### [GOAL OF THE EXERCISE]
In the records below, begin at the line containing "Click the highlighted" and end at the line containing "This screenshot has width=532, height=407."; quote every line in that span exactly, including both boundary lines, and no others.

___ INFORMATION SHOWN

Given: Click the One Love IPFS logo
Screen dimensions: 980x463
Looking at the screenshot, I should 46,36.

______
___ INFORMATION SHOWN

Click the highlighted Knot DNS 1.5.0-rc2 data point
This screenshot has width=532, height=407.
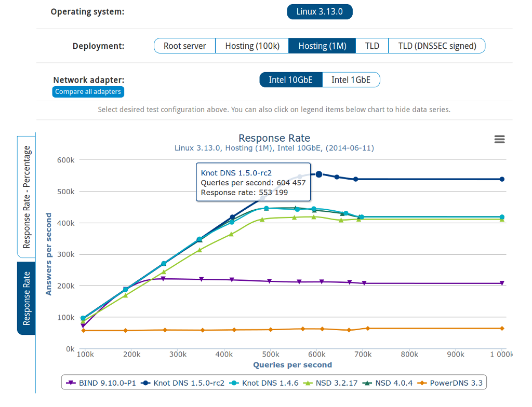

______
___ INFORMATION SHOWN

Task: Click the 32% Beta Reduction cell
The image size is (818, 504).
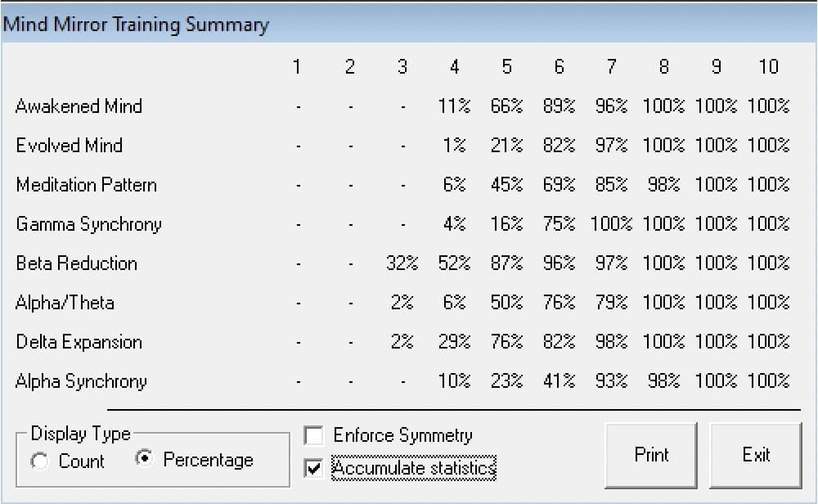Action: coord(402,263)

______

### [TASK RESULT]
Click the highlighted Knot DNS 1.5.0-rc2 data point
This screenshot has width=532, height=407.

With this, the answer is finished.